The Irish Times view on overseas aid: a lifeline under threat
The pandemic threatens to staunch the flow of aid to poor countries at a time when they badly need it
South African children stand in a social distancing line as they wait for food from the Masiphumelele Creative Hub run by Yandiswa Mazwana in Masiphumelele, Cape Town, South Africa on Monday. Photograph: Nic Bothma/EPA
The coronavirus pandemic threatens to staunch the flow of aid to the world’s poorest countries at a time when they face the worst effects of the crisis. While African states have so far been spared exponential growth in Covid-19 cases, the virus could still quite easily overwhelm under-resourced health systems in many parts of the continent.

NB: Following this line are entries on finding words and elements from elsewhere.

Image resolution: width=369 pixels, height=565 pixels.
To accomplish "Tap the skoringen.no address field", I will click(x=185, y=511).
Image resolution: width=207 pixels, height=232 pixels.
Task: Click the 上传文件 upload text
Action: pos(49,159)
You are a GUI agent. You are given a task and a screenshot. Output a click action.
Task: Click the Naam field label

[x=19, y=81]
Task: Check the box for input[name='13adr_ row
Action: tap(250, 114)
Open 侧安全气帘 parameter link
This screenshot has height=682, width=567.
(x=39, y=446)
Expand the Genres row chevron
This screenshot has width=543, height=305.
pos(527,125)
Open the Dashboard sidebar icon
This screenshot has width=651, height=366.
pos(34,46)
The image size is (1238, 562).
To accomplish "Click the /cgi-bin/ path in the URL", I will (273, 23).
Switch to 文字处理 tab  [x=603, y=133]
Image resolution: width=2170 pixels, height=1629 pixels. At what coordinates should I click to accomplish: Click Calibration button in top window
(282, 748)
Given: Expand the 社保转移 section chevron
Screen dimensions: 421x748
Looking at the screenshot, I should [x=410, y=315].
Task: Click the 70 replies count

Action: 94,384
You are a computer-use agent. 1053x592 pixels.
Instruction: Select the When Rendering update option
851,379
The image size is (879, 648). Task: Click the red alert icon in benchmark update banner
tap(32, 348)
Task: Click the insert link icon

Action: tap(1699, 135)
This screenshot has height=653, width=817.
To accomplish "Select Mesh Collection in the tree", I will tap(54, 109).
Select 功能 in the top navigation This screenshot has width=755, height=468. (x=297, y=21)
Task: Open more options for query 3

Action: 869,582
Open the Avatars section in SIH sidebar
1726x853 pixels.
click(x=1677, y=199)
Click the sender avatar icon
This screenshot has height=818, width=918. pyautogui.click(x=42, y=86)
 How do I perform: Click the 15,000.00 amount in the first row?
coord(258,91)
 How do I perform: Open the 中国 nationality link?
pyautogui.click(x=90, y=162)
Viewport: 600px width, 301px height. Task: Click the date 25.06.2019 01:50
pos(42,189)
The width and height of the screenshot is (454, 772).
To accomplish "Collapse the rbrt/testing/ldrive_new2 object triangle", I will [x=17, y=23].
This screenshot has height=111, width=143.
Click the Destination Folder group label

Even if Africa manages to avoid the worst of the pandemic, however, the fallout from the global crisis could be severe. Some 820 million people were estimated to go hungry on a daily basis before the crisis hit; that figure is expected to exceed 1 billion as a result of the economic slowdown and disruption the pandemic has caused. In the rich world, lockdowns have just about been possible because governments have stepped in to top up private incomes and buttress social protection systems. That’s not an option in the least developed states, where, according to aid agency Concern, incomes losses as a result of Covid-19 are expected to reach €202 billion.
For the charity sector, the crisis has brought a severe drop in public donations. Trócaire has said a 60 per cent decrease in donations to its Lenten appeal has put many of its life-saving programmes at risk. Even more damaging would be sharp cuts to overseas development aid budgets in the small number of western states that account for the vast bulk of global aid spending. That spending had actually been increasing before the pandemic hit. Aid from the rich world totalled $152.8 billion last year, a rise of 1.4 per cent in real terms from 2018, according to the Organisation for Economic Cooperation and Development (OECD). Now it’s under real threat.
In the long term, the crisis may force the world to adopt a far-ranging plan for the developing world that includes some debt relief, investment in health infrastructure and direct aid to protect livelihoods. In the meantime, however, donor governments – including the parties currently negotiating a deal to form a government here in the Republic – must make every effort to protect their overseas aid budgets from severe cuts.